Collected data entries
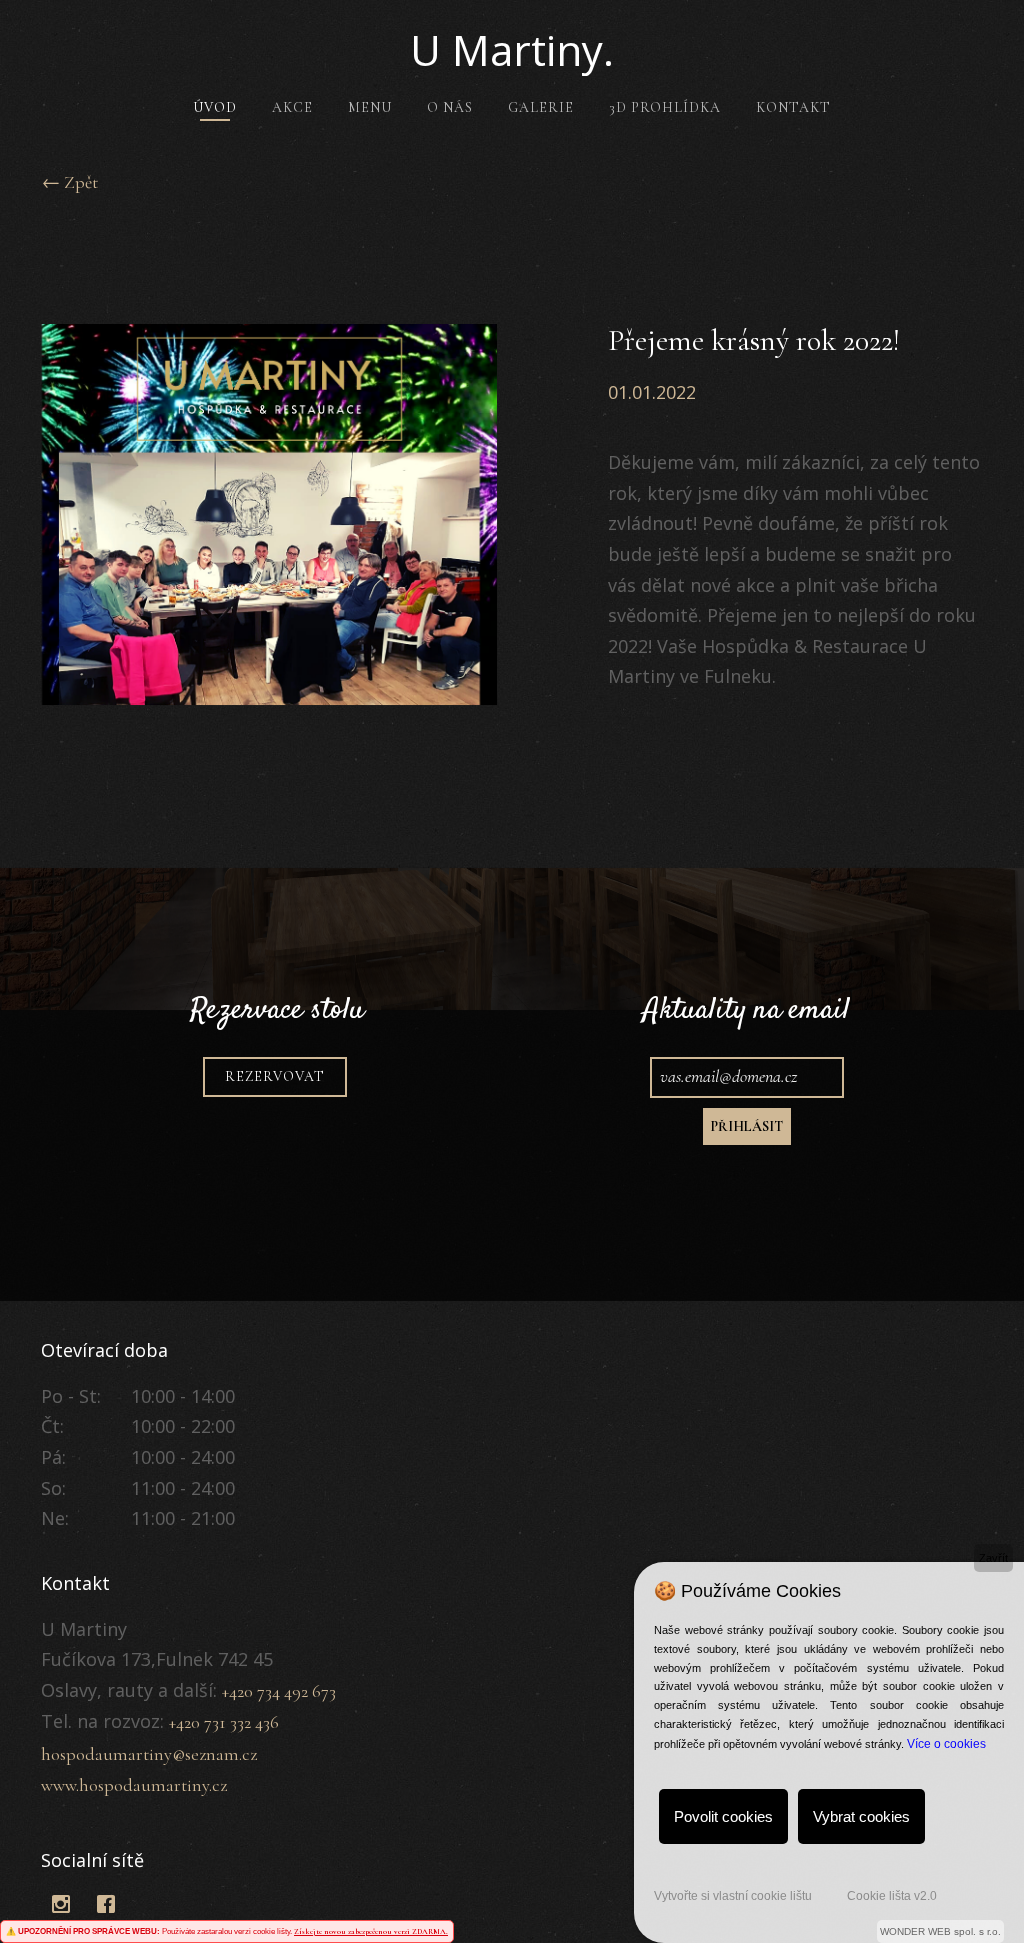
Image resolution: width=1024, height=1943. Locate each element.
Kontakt (793, 107)
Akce (292, 107)
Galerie (541, 107)
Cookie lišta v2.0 (892, 1896)
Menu (370, 107)
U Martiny (512, 49)
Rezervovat (275, 1076)
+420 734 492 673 (279, 1691)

== ACTION ITEM ==
Repeat the records in full, precisely, and keep the pictures out.

== WRITTEN RESPONSE ==
Image resolution: width=1024, height=1943. Locate each element.
Kontakt (793, 107)
Akce (292, 107)
Galerie (541, 107)
Cookie lišta v2.0 (892, 1896)
Menu (370, 107)
U Martiny (512, 49)
Rezervovat (275, 1076)
+420 734 492 673 (279, 1691)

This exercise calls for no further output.